There is no evidence that this barbecue stand was opened for the prohibited purpose. [9] To constitute the offense of "maintaining" there must be some purpose of continuity in the use of the place for the proscribed illegal conduct. (People v. Mehra, 73 Cal. App. 162, 167-168, 170-171 [238 P. 802]; People v. Calvert, 80 Cal. App. 50, 52 [251 P. 244]; Reynolds v. United States, 282 F. 256, 258; Hattner v. United States, 293 F. 381, 382; Gavin v. State, 199 Ind. 38 [154 N.E. 872, 873- 874]; State v. Gastonguay, 118 Me. 31 [105 A. 402, 403]; State v. Kepler, 77 Mont. 307 [250 P. 603, 605]; State v. Jenkins, 66 Mont. 359 [213 P. 590, 593].) In People v. Mehra, supra, the court said (73 Cal.App. 170-171):

"The better reasoning, we think, supports the holding that in addition to possession ... there must be shown to establish the fact of maintaining a common nuisance, a series of sales or a single sale, accompanied by such attendant circumstances as reasonably raise the inference of the purpose for which the possession of the intoxicating liquor is had, or possession, in connection with surrounding circumstances, such as the large quantity of liquor on hand, the various kinds of liquor, the containers in which it is kept, the character of the place, the manner in which it is fitted up, the use of passwords in gaining access to the premises, evidence of people visiting the place in unusual numbers or at unusual times, all of which may reasonably raise the inference of a purpose to sell and sufficiently support the charge of maintaining a common nuisance."

So in People v. Calvert, supra, the court said (80 Cal.App. 52): "It is true that a single sale as such standing alone is not sufficient upon which to predicate a charge of nuisance. ..."

[8b] Here we have proof of a single sale by the appellant in the barbecue stand and no other evidence of any conduct with which the appellant is in any way connected which would furnish any ground for an inference that appellant was maintaining the stand for the purpose of selling narcotics. The two other sales of narcotics at the barbecue stand were not proved to have been made by appellant, by an employee of [158 Cal. App. 2d 589] appellant or with the knowledge of the appellant. The testimony is clear that appellant was not seen by any witness at the time either of the other sales was made. In the only cases cited by the People a series of sales by the defendant and other circumstances personally brought home to the defendant's knowledge were proved which would reasonably support the inference that he was "maintaining" the place for the prohibited illegal purpose (People v. Pera, 36 Cal. App. 292 [171 P. 1091]; People v. Nolan, 34 Cal. App. 545 [167 P. 642]; People v. Frankovich, 64 Cal. App. 184 [221 P. 671]) and in the recent case of People v. Cannon, 148 Cal. App. 2d 163 [306 P.2d 589], the proof showed a series of circumstances, recited at page 168, which taken together reasonably supported the inference of "maintaining" the place for the illegal purpose. [10] From all of the cases herein cited on the subject the rule is clear that evidence of a single, isolated instance of the sale of narcotics, standing alone, without any other corroborating circumstances of which the defendant is shown to have any knowledge, is not legally sufficient to prove that he was "maintaining" the place at which the single sale was made for the purpose of selling narcotics.

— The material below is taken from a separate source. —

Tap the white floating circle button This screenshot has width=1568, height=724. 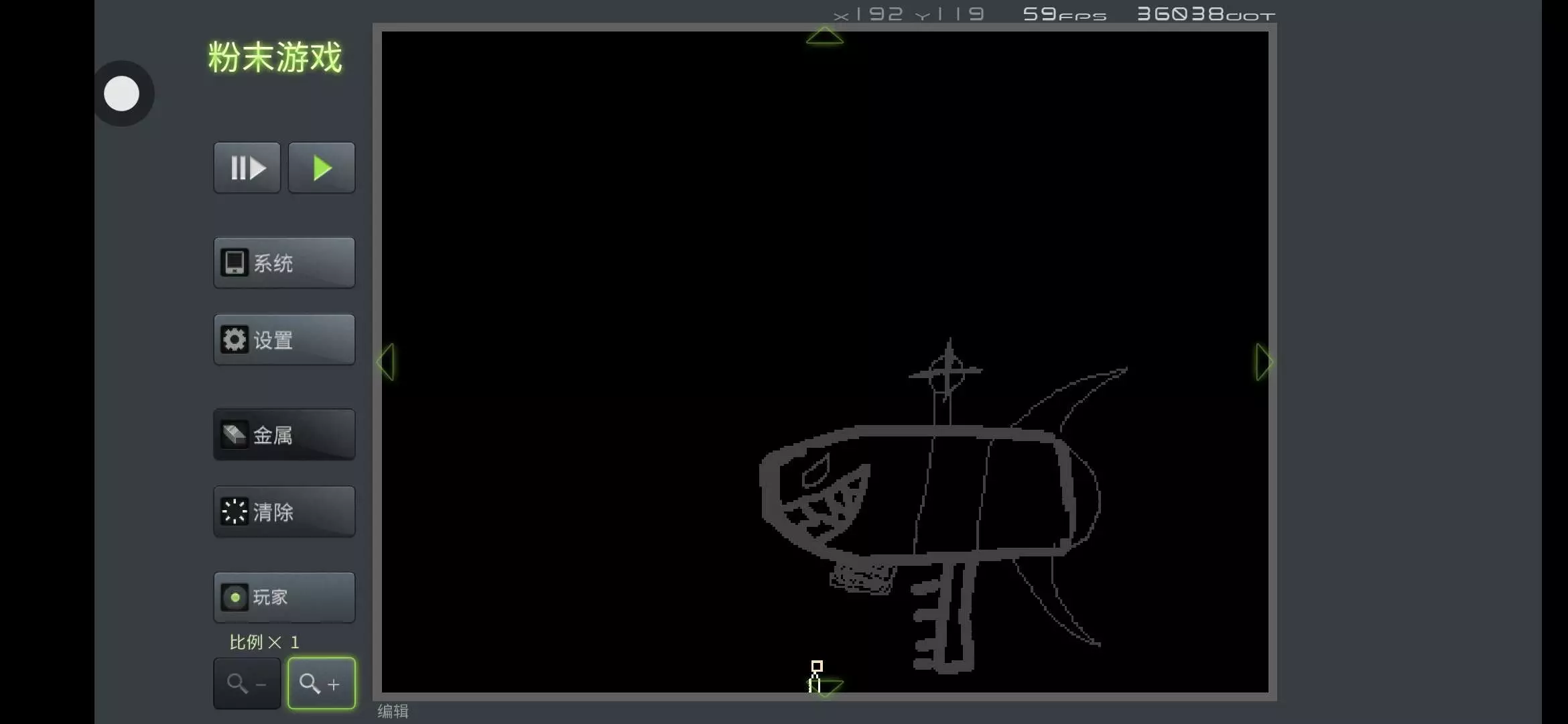(x=122, y=94)
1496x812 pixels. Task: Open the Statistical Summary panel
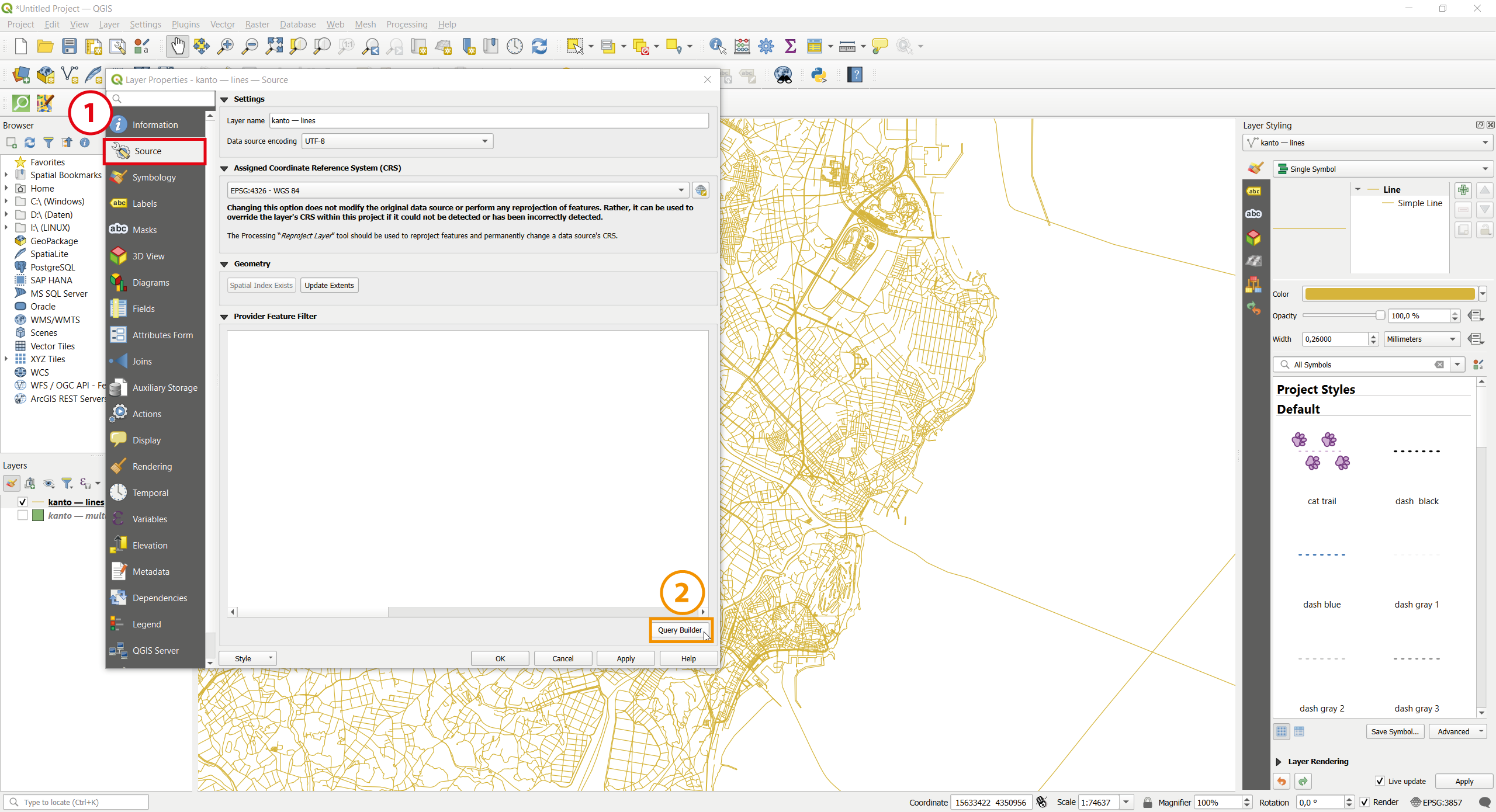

The evidence of the other sales at the barbecue stand was limited in its admission by the trial judge to the purpose of showing "the character of the place." Since knowledge of these sales was not in any way brought home to appellant it was insufficient for that purpose. However we can find no prejudice to the appellant insofar as the conviction on Count 3, the sale by him, is concerned since the evidence was not introduced in support of that count and was expressly limited by the court to such value as it might have in establishing the character of the place under Count 4.

Judgment and order denying new trial on Count 3 affirmed. Judgment and order denying new trial on Count 4 reversed.

Kaufman, P. J., and Draper, J., concurred.